La diplomatie mauricienne a pris un mauvais coup avec l’ambassadeur mauricien accrédité auprès des Nations unies à New York condamné à l’amende par la justice new-yorkaise pour exploitation de la main d’oeuvre. Cette condamnation, qui a été mentionnée dans la presse à New York et ensuite répercutée littéralement dans le monde entier, fait suite à une enquête du FBI. Somduth Soborun a eu a payer une amende de 5 000 dollars américains et aura à effectuer des remboursements de salaires à l’employée de maison pour un montant de 24 153 dollars américains.
L’US Attorney General Paul J. Fishman a confirmé à la presse cette condamnation pour le délit de « failing to pay a domestic worker minimum hourly and overtime wages ». Les faits de cette affaire sont qu’en 2008, l’ambassadeur mauricien à New York avait recruté une ressortissante des Philippines en tant que bonne et avait même obtenu un visa en faveur de cette dernière auprès des autorités américaines.
De décembre 2008 à août 2009, l’employée de maison du diplomate a travaillé pendant 12 heures par jours et six jours par semaine, s’occupant de tous les travaux ménagers, dont l’entretien des chiens. Même si l’ambassadeur Soborun avait agréé de payer des salaires prescrits par la loi à New York et les heures supplémentaires, l’employée de maison n’a été payée que 1 000 dollars par mois, peu importe les longues heures de travail.
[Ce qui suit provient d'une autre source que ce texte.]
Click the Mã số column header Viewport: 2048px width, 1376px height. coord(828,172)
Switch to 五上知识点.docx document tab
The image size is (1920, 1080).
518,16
L’enquête dans cette affaire impliquant un diplomate avait été confiée à des agents spéciaux du FBI sous la direction du Special Agent Michael Ward. Lors du procès, où le diplomate mauricien avait plaidé coupable, le ministère Public était représenté par l’Assistant US Attorney W. Chen de la US Attorney’s Office, division criminelle de Newark, New York. Le gouvernement avait levé l’immunité diplomatique de l’ambassadeur à la demande des autorités américaines.